The American Rule generally requires the prevailing party to shoulder the burden of producing documents or ESI in discovery, subject to a limited ability to tax costs at the end of the case.  Section 1920(4) allows a prevailing party to recover “fees for exemplification and the costs of making copies of any materials.”[24]  Whether electronic discovery falls within either exemplification or making copies is unclear. So far, the United States Supreme Court has declined to wade into the fray.  The courts that have addressed taxation of costs in this context are divided.  In the Third Circuit, identifying, culling, processing, and reviewing ESI is not a cost that would be reimbursed for paper copies, much less electronic copies.  Therefore, only costs associated with scanning or making the ESI available in its native format are recoverable.  In the Federal and Fifth Circuits, the courts have taken a broader view.  Those circuits allow costs to be recovered in the information gathering and processing steps as costs incurred initially by the prevailing party.  To best protect a client, parties should consider an agreement outlining exactly who pays for the costs of ESI, including the identifying, culling, and processing.  Such a cost-shifting agreement may allow the parties to allocate the costs between them in a manner they view as fair under the circumstances and avoid the uncertainty within this area of the law.

 

 


        †     Breena Meng is an assistant county attorney with Arapahoe County.   The author would like to thank Megan Healy Clark for her assistance.

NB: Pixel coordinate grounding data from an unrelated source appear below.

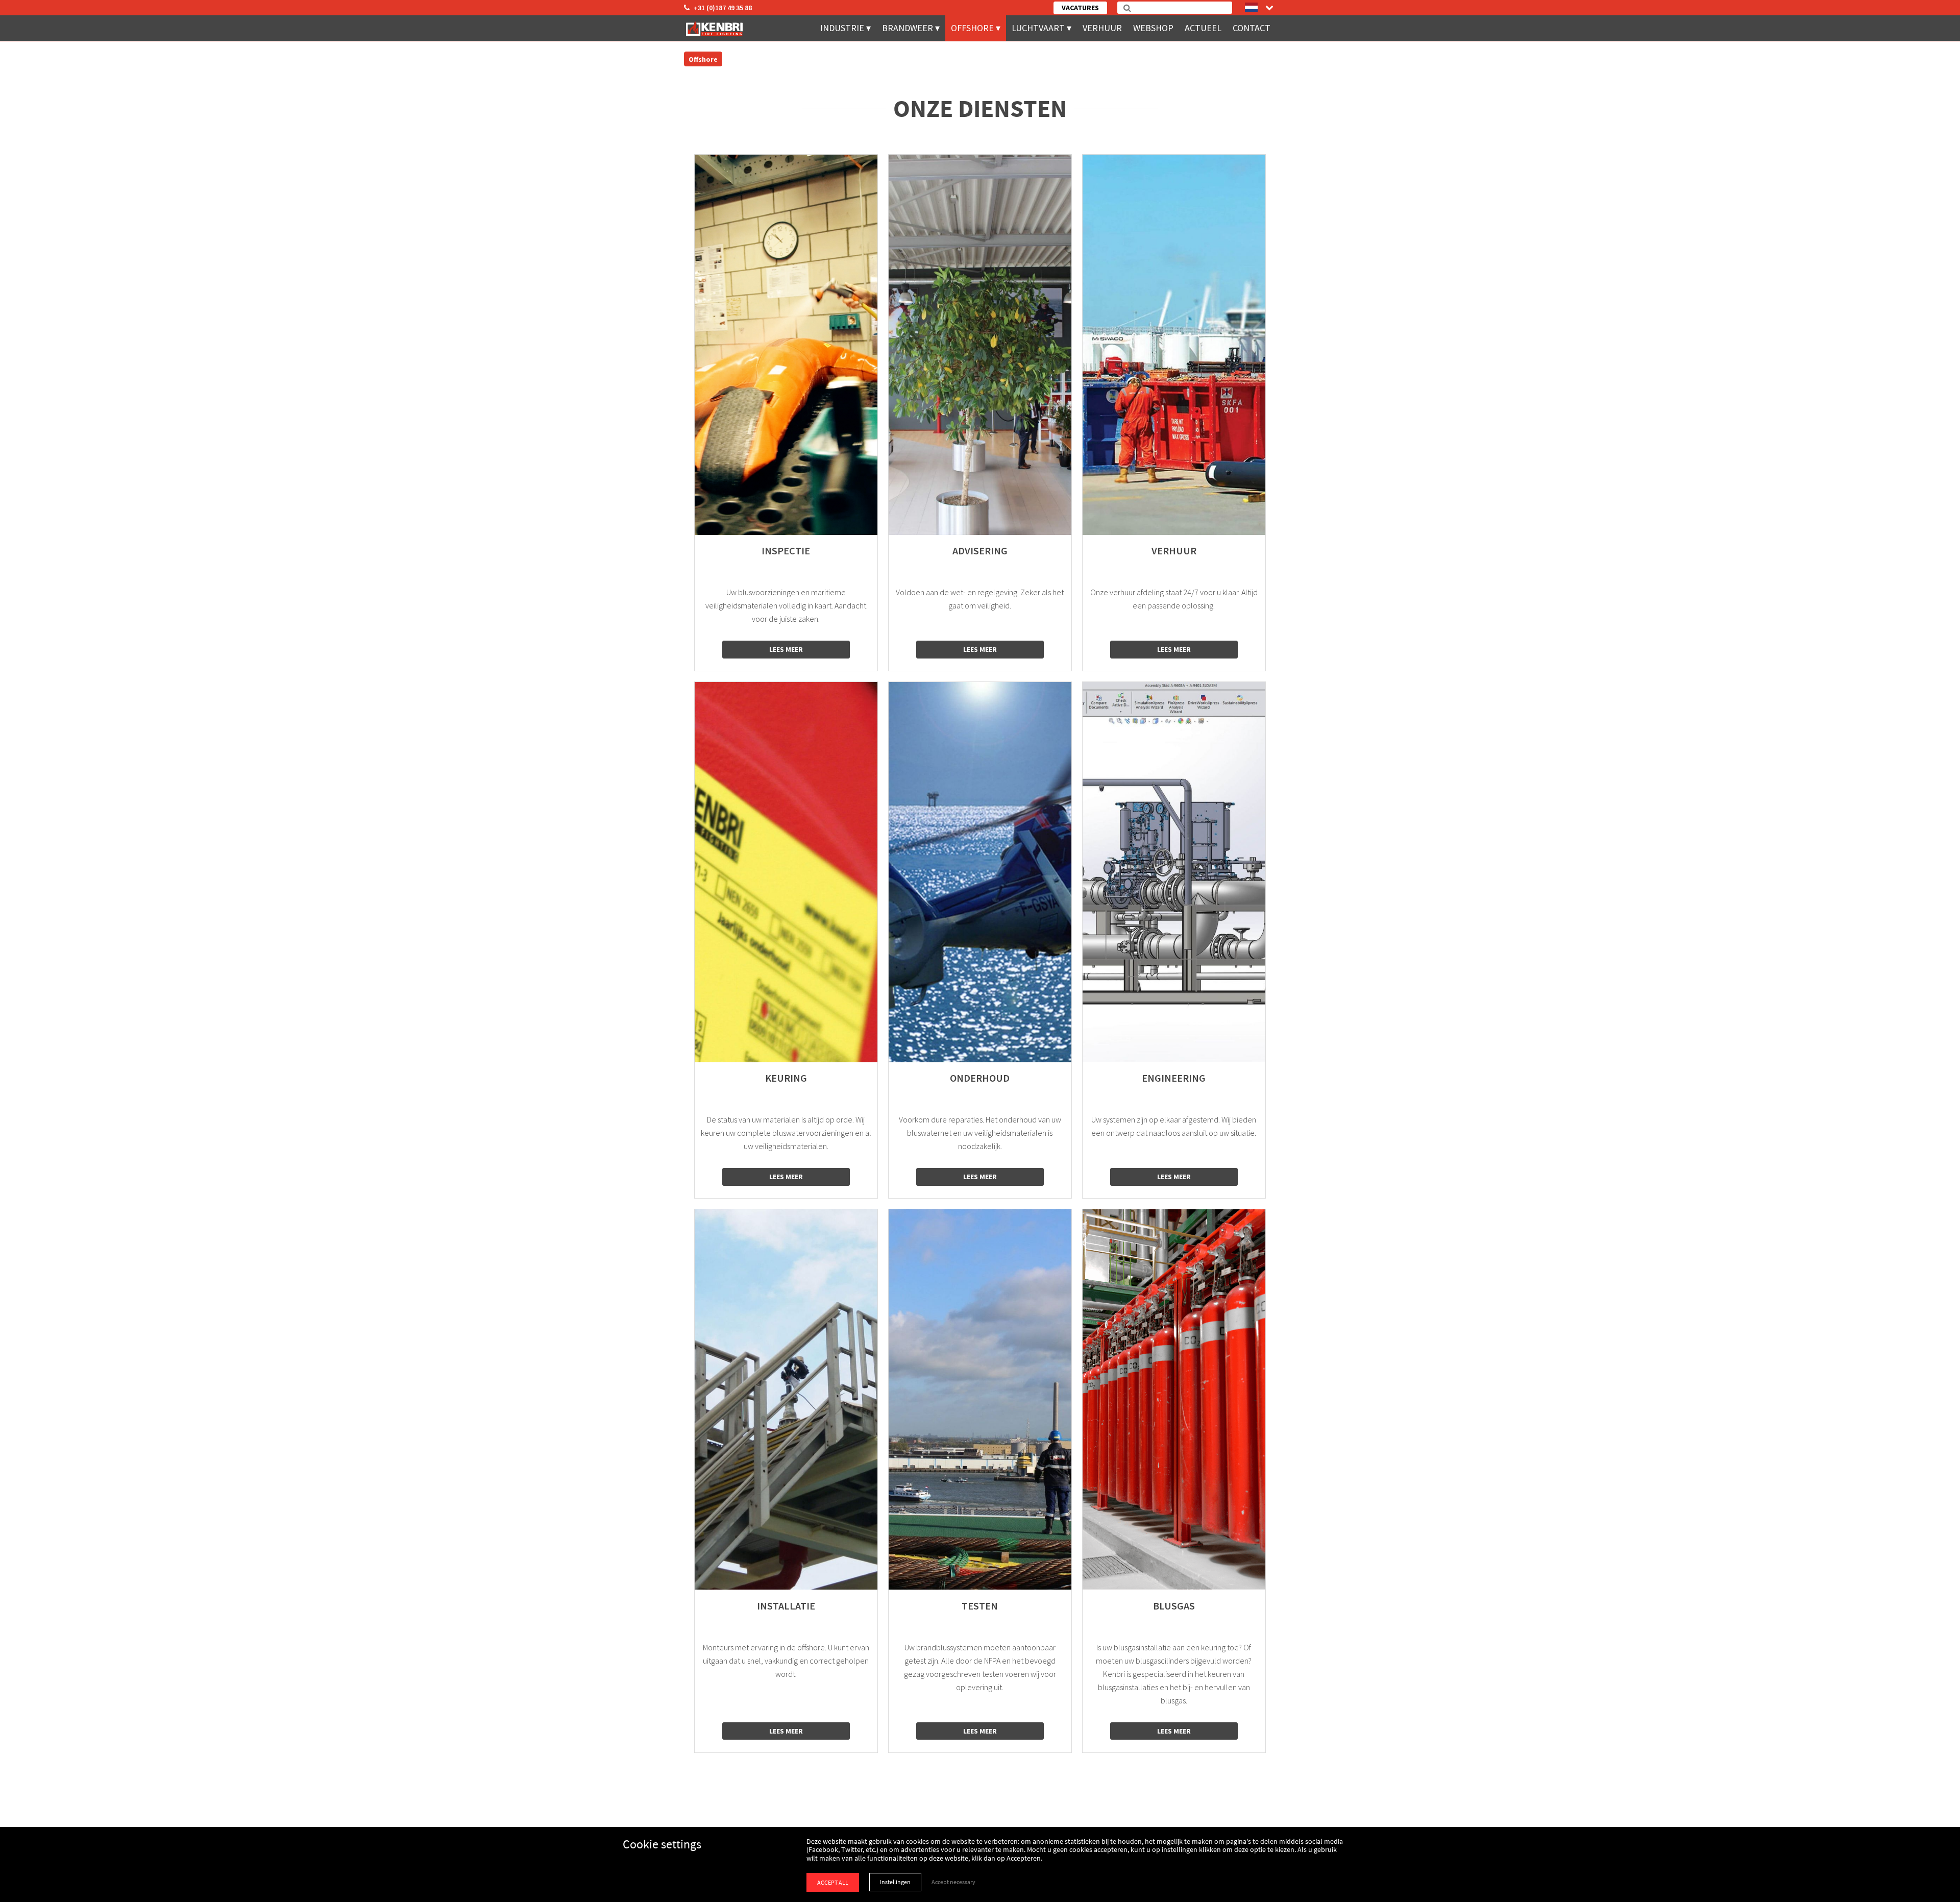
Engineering (1174, 1078)
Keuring (786, 1078)
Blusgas (1174, 1606)
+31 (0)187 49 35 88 (723, 7)
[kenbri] (716, 28)
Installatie (786, 1606)
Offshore (972, 28)
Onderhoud (980, 1078)
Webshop (1153, 28)
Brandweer (907, 28)
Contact (1251, 28)
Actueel (1203, 28)
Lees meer (786, 649)
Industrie (842, 28)
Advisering (980, 551)
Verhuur (1102, 28)
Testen (980, 1606)
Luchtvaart (1038, 28)
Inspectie (786, 551)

       [1].     Race Tires Am. v. Hoosier Racing Tire Corp., 674 F.3d 158, 168–69 (3d Cir. 2012), cert. denied, No. 11-1520 (Oct. 1, 2012).

       [2].     Id. at 169–70.

       [3].     The Sedona Principles: Best Practices Recommendations & Principles for Addressing Electronic Document Production 1 (Jonathan M. Redgrave et al. eds.,,2d ed. 2007).

       [4].     Id. at 2–5. 

       [5].     Fed. R. Civ. P. 54 (d)(1). 

       [6].     Crawford Fitting Co. v. J.T. Gibbons, Inc., 482 U.S. 437, 441 (1987).

       [7].     28 U.S.C. § 1920(4) (2008).

       [8].     Race Tires, 674 F.3d at 160.

       [9].     Id. at 159–60.

     [10].     Id. at 160, 164.

     [11].     Id. at 164. 

     [12].     Id.

     [13].     Id.

     [14].     Id. at 166.

     [15].     Id. at 167.

     [16].     Id. at 170–71.

     [17].     Id. at 167–69.

     [18].     Id. at 170.  

     [19].     See Ricoh Co. v. AMI Semiconductor, 661 F.3d 1361, 1365 (Fed. Cir. 2011). 

     [20].     Id.

     [21].     Id. (emphasis in original) (internal quotation and alteration omitted).

     [22].     Id. at 1365–66.

     [23].     Rundus v. City of Dallas, No. 3-06-CV-1823-BD, 2009 WL 3614519 (N.D. Tex. Nov. 2, 2009), aff’d 634 F.3d 309, 316 (5th Cir. 2011) (“[T]he determination of whether such copies are reasonably necessary is best made by the district court, and we give great deference to its decision.”)

     [24].     28 U.S.C. § 1920(4) (2008).